» **Problem requirements**
In the entries below, count every line containing "three". Reply with the number alone.

» **Data for analysis**
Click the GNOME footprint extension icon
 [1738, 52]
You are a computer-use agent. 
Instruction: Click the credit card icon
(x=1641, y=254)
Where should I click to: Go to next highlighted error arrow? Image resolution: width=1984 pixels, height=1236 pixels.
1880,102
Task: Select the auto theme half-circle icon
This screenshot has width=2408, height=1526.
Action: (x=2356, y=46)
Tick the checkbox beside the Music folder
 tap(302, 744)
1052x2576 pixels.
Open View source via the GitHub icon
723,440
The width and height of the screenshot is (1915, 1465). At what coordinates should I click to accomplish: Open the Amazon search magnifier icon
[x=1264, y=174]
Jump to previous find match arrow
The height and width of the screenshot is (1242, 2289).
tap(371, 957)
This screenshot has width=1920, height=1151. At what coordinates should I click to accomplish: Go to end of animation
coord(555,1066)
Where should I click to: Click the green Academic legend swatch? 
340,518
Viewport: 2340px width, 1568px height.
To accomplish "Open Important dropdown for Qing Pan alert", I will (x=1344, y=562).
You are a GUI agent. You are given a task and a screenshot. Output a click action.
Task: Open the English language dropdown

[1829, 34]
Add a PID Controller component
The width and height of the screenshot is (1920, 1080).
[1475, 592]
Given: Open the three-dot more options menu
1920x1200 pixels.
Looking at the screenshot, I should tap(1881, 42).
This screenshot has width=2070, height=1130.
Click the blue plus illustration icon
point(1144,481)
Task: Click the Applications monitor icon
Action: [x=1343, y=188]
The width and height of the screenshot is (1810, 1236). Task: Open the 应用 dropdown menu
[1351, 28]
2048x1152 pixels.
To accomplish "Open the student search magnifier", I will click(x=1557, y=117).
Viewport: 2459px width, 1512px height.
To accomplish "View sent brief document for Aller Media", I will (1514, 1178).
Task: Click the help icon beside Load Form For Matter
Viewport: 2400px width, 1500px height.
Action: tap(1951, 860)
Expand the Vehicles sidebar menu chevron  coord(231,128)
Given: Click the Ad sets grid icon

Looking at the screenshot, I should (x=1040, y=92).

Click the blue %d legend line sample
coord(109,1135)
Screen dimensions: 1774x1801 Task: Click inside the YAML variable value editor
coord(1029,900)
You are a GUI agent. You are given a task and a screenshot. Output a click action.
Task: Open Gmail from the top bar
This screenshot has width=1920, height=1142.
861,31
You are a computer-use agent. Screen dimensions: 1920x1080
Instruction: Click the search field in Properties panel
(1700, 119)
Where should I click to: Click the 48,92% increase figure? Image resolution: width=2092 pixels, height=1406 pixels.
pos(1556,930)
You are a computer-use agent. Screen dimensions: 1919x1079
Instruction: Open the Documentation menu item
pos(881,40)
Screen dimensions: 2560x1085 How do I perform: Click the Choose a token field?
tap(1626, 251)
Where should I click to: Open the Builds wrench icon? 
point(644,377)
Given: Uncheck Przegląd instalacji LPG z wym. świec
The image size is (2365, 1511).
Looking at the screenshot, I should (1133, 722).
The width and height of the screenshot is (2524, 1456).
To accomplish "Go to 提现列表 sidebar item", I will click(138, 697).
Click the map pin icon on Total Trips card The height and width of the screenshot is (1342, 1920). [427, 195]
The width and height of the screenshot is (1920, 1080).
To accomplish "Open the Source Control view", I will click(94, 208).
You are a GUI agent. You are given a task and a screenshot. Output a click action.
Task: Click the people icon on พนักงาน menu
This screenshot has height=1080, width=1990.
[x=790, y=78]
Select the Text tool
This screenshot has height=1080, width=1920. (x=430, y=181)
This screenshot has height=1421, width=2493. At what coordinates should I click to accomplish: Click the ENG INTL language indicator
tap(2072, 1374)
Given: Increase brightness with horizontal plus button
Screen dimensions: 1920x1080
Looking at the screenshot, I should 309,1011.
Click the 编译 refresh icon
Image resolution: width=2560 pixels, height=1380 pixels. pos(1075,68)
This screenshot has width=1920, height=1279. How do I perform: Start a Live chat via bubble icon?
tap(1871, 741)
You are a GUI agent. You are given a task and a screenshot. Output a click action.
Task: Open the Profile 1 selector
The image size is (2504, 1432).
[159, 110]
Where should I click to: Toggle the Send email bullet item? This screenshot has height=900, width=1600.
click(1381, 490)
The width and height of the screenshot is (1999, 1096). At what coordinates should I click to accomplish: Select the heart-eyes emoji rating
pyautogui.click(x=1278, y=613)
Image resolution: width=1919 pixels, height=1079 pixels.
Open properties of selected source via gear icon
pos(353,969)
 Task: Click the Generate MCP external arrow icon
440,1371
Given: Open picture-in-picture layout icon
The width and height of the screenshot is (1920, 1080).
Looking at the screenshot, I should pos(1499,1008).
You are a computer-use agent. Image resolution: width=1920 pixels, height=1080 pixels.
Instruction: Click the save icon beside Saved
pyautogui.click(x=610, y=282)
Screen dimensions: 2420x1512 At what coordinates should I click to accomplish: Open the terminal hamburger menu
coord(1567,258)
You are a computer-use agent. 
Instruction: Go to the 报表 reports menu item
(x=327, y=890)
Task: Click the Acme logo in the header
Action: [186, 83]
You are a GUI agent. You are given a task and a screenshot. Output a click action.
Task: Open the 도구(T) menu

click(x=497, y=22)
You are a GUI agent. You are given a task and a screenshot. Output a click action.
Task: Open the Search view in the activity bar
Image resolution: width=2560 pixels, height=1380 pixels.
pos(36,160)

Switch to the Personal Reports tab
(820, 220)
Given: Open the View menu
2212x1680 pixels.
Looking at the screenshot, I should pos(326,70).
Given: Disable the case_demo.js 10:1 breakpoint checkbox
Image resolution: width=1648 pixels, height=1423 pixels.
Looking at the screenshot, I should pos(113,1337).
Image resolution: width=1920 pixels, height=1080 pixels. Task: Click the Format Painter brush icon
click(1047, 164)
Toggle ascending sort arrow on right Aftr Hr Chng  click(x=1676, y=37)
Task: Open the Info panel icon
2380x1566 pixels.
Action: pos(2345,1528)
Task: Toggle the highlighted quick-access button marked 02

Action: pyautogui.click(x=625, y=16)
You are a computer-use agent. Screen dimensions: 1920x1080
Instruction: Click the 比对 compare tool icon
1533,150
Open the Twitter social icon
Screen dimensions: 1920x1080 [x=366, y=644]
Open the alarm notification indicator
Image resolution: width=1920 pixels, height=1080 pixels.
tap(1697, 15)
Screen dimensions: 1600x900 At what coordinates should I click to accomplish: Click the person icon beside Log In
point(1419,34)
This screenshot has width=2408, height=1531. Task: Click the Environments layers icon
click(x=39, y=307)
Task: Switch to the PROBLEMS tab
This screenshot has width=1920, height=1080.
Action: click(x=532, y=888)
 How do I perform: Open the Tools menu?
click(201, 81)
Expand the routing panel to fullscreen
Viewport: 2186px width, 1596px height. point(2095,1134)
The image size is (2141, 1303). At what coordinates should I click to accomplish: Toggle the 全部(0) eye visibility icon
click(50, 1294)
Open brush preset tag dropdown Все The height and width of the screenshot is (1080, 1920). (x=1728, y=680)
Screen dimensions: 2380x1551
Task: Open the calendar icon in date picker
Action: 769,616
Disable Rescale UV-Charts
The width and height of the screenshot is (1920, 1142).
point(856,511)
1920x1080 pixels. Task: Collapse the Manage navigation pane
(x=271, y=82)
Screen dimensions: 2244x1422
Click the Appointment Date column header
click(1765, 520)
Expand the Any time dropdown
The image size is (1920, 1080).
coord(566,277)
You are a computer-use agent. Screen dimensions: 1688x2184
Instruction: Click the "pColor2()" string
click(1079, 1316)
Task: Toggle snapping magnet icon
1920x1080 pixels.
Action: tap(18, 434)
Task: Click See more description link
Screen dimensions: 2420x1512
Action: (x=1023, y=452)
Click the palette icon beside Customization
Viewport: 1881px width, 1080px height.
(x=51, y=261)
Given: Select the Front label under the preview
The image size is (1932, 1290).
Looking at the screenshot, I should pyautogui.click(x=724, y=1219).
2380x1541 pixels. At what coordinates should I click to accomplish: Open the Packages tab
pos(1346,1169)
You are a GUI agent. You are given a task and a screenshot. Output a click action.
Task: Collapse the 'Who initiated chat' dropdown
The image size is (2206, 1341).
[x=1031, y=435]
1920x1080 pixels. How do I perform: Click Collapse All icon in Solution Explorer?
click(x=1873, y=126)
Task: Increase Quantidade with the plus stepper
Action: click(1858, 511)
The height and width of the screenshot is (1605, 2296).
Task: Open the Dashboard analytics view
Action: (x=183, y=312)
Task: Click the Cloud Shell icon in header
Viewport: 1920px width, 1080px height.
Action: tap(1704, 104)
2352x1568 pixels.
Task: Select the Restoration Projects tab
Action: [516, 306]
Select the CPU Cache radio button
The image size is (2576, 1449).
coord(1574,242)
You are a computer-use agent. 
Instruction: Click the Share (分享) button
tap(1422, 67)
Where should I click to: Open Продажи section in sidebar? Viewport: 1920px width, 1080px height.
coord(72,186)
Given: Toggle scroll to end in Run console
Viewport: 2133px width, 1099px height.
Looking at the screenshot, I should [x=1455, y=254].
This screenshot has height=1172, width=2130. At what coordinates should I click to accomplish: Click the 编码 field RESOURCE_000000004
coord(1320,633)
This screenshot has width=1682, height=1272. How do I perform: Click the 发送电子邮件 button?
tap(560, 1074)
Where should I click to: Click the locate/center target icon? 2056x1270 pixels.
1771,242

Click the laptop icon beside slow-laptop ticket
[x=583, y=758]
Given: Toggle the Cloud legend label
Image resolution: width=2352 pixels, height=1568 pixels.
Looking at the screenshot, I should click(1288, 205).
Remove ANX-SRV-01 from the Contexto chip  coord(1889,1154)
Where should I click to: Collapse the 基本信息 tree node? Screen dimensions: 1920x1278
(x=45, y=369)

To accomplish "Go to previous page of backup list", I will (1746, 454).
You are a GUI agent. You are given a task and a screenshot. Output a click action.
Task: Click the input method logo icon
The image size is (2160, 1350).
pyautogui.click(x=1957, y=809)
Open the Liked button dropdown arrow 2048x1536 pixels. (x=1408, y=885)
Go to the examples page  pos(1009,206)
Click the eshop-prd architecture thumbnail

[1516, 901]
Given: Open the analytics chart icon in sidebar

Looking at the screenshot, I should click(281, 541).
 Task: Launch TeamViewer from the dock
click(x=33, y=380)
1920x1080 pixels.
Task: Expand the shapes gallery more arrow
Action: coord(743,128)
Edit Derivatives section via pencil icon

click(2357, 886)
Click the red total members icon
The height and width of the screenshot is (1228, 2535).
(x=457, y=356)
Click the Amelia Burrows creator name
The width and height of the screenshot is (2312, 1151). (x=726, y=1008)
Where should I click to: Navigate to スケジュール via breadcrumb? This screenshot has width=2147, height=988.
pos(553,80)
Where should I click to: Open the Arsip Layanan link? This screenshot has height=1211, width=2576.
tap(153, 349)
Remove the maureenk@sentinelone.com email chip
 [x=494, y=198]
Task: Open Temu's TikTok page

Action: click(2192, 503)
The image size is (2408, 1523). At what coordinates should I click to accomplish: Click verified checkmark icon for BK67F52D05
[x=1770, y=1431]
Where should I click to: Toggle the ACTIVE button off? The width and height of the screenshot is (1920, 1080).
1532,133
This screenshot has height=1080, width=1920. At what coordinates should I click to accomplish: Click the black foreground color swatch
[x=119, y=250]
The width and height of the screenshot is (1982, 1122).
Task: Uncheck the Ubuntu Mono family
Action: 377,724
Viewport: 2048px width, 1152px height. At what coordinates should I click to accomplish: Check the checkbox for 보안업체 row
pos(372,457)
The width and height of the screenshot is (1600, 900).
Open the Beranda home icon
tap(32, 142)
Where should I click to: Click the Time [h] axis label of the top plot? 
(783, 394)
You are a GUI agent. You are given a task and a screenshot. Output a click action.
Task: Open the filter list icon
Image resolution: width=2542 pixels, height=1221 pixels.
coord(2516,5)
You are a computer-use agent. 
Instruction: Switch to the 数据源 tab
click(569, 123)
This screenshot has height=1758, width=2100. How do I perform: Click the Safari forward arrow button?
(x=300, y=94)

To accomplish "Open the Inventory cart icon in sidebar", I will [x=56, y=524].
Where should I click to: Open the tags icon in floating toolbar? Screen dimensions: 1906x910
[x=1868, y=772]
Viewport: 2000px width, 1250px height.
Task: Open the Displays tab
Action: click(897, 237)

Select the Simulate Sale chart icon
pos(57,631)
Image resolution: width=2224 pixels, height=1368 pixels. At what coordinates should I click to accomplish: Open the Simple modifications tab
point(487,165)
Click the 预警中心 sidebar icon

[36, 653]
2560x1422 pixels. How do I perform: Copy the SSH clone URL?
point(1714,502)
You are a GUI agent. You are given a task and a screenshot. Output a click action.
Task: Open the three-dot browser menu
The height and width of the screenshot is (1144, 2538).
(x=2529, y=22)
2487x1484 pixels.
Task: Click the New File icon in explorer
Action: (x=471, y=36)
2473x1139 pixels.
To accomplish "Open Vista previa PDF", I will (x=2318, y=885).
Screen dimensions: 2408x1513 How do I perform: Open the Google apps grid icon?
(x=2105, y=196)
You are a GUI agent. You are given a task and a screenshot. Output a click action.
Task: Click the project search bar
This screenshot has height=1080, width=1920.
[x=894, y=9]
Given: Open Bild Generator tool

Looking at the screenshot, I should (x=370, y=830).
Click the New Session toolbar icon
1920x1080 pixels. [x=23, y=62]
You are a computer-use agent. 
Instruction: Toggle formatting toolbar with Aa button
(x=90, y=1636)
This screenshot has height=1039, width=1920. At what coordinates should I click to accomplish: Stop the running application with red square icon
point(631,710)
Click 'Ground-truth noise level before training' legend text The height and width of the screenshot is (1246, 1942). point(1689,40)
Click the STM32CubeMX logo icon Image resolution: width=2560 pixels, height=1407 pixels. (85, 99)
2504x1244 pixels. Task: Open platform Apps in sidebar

» **Answer for the task**
2